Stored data
◆ ◆ ◆
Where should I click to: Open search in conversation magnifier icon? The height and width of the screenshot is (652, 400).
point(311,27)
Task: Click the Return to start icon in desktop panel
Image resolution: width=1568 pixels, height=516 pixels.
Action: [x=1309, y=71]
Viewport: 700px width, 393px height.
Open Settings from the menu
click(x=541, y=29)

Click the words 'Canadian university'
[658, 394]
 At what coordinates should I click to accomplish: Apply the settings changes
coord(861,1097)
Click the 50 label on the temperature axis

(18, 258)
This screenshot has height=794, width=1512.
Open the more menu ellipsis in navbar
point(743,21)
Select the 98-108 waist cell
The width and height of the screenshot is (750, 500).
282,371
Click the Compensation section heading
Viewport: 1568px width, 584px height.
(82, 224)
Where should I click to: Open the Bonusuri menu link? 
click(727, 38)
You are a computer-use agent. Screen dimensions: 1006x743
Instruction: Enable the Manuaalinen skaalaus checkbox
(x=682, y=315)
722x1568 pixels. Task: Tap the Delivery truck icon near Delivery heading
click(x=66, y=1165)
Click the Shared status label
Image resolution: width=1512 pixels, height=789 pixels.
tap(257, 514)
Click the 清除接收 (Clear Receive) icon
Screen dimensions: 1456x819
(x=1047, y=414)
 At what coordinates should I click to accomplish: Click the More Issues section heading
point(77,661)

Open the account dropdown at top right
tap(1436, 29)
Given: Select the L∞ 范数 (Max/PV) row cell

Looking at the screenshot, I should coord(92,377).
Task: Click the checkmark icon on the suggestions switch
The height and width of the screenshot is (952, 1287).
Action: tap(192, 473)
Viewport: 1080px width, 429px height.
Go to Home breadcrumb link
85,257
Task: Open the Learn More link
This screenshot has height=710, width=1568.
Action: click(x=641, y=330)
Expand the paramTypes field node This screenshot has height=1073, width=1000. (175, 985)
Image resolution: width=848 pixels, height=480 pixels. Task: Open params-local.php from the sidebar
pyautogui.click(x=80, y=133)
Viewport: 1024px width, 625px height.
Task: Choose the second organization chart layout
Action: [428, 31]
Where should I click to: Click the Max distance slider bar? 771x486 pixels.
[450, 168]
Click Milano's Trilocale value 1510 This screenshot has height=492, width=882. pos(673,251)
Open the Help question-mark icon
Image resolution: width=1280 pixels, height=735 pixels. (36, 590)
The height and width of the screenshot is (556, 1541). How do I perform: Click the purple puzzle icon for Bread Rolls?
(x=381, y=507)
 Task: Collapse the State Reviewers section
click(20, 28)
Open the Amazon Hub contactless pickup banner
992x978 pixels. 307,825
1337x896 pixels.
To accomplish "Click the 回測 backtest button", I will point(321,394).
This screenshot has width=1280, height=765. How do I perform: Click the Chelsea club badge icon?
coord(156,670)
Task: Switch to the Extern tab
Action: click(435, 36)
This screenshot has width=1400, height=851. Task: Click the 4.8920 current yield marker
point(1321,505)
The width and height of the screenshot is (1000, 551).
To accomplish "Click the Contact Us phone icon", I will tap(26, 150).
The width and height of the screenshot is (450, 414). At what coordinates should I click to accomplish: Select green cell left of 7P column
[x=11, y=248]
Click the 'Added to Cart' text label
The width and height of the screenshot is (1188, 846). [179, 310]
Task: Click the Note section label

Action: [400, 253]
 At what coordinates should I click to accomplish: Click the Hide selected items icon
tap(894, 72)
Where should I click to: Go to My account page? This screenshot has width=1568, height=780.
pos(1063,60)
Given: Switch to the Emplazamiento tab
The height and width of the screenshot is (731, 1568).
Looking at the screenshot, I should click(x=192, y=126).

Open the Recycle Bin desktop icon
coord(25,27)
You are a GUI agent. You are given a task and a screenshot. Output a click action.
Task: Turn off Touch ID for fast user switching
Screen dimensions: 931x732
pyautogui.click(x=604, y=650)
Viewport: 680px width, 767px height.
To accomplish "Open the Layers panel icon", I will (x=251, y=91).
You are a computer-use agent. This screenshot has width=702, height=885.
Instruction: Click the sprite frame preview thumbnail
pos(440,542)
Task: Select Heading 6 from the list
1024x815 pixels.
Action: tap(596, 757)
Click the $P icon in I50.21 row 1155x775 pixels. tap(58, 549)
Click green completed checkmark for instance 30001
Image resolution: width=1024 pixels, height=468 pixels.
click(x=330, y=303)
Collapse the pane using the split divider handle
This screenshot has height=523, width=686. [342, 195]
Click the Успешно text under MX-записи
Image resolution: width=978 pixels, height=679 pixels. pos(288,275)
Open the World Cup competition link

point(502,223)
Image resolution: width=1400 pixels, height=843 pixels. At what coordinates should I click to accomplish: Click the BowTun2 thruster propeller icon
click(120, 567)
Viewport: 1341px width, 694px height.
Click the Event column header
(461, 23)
◆ ◆ ◆
[Requirement]: Restate each record word for word.

[Solution to this exercise]:
Where should I click to: Open search in conversation magnifier icon? The height and width of the screenshot is (652, 400).
point(311,27)
Task: Click the Return to start icon in desktop panel
Image resolution: width=1568 pixels, height=516 pixels.
Action: [x=1309, y=71]
Viewport: 700px width, 393px height.
Open Settings from the menu
click(x=541, y=29)

Click the words 'Canadian university'
[658, 394]
 At what coordinates should I click to accomplish: Apply the settings changes
coord(861,1097)
Click the 50 label on the temperature axis

(18, 258)
This screenshot has height=794, width=1512.
Open the more menu ellipsis in navbar
point(743,21)
Select the 98-108 waist cell
The width and height of the screenshot is (750, 500).
282,371
Click the Compensation section heading
Viewport: 1568px width, 584px height.
(82, 224)
Where should I click to: Open the Bonusuri menu link? 
click(727, 38)
You are a computer-use agent. Screen dimensions: 1006x743
Instruction: Enable the Manuaalinen skaalaus checkbox
(x=682, y=315)
722x1568 pixels. Task: Tap the Delivery truck icon near Delivery heading
click(x=66, y=1165)
Click the Shared status label
Image resolution: width=1512 pixels, height=789 pixels.
tap(257, 514)
Click the 清除接收 (Clear Receive) icon
Screen dimensions: 1456x819
(x=1047, y=414)
 At what coordinates should I click to accomplish: Click the More Issues section heading
point(77,661)

Open the account dropdown at top right
tap(1436, 29)
Given: Select the L∞ 范数 (Max/PV) row cell

Looking at the screenshot, I should coord(92,377).
Task: Click the checkmark icon on the suggestions switch
The height and width of the screenshot is (952, 1287).
Action: tap(192, 473)
Viewport: 1080px width, 429px height.
Go to Home breadcrumb link
85,257
Task: Open the Learn More link
This screenshot has height=710, width=1568.
Action: click(x=641, y=330)
Expand the paramTypes field node This screenshot has height=1073, width=1000. (175, 985)
Image resolution: width=848 pixels, height=480 pixels. Task: Open params-local.php from the sidebar
pyautogui.click(x=80, y=133)
Viewport: 1024px width, 625px height.
Task: Choose the second organization chart layout
Action: [428, 31]
Where should I click to: Click the Max distance slider bar? 771x486 pixels.
[450, 168]
Click Milano's Trilocale value 1510 This screenshot has height=492, width=882. pos(673,251)
Open the Help question-mark icon
Image resolution: width=1280 pixels, height=735 pixels. (36, 590)
The height and width of the screenshot is (556, 1541). How do I perform: Click the purple puzzle icon for Bread Rolls?
(x=381, y=507)
 Task: Collapse the State Reviewers section
click(20, 28)
Open the Amazon Hub contactless pickup banner
992x978 pixels. 307,825
1337x896 pixels.
To accomplish "Click the 回測 backtest button", I will point(321,394).
This screenshot has width=1280, height=765. How do I perform: Click the Chelsea club badge icon?
coord(156,670)
Task: Switch to the Extern tab
Action: click(435, 36)
This screenshot has width=1400, height=851. Task: Click the 4.8920 current yield marker
point(1321,505)
The width and height of the screenshot is (1000, 551).
To accomplish "Click the Contact Us phone icon", I will tap(26, 150).
The width and height of the screenshot is (450, 414). At what coordinates should I click to accomplish: Select green cell left of 7P column
[x=11, y=248]
Click the 'Added to Cart' text label
The width and height of the screenshot is (1188, 846). [179, 310]
Task: Click the Note section label

Action: [400, 253]
 At what coordinates should I click to accomplish: Click the Hide selected items icon
tap(894, 72)
Where should I click to: Go to My account page? This screenshot has width=1568, height=780.
pos(1063,60)
Given: Switch to the Emplazamiento tab
The height and width of the screenshot is (731, 1568).
Looking at the screenshot, I should click(x=192, y=126).

Open the Recycle Bin desktop icon
coord(25,27)
You are a GUI agent. You are given a task and a screenshot. Output a click action.
Task: Turn off Touch ID for fast user switching
Screen dimensions: 931x732
pyautogui.click(x=604, y=650)
Viewport: 680px width, 767px height.
To accomplish "Open the Layers panel icon", I will (x=251, y=91).
You are a computer-use agent. This screenshot has width=702, height=885.
Instruction: Click the sprite frame preview thumbnail
pos(440,542)
Task: Select Heading 6 from the list
1024x815 pixels.
Action: tap(596, 757)
Click the $P icon in I50.21 row 1155x775 pixels. tap(58, 549)
Click green completed checkmark for instance 30001
Image resolution: width=1024 pixels, height=468 pixels.
click(x=330, y=303)
Collapse the pane using the split divider handle
This screenshot has height=523, width=686. [342, 195]
Click the Успешно text under MX-записи
Image resolution: width=978 pixels, height=679 pixels. pos(288,275)
Open the World Cup competition link

point(502,223)
Image resolution: width=1400 pixels, height=843 pixels. At what coordinates should I click to accomplish: Click the BowTun2 thruster propeller icon
click(120, 567)
Viewport: 1341px width, 694px height.
Click the Event column header
(461, 23)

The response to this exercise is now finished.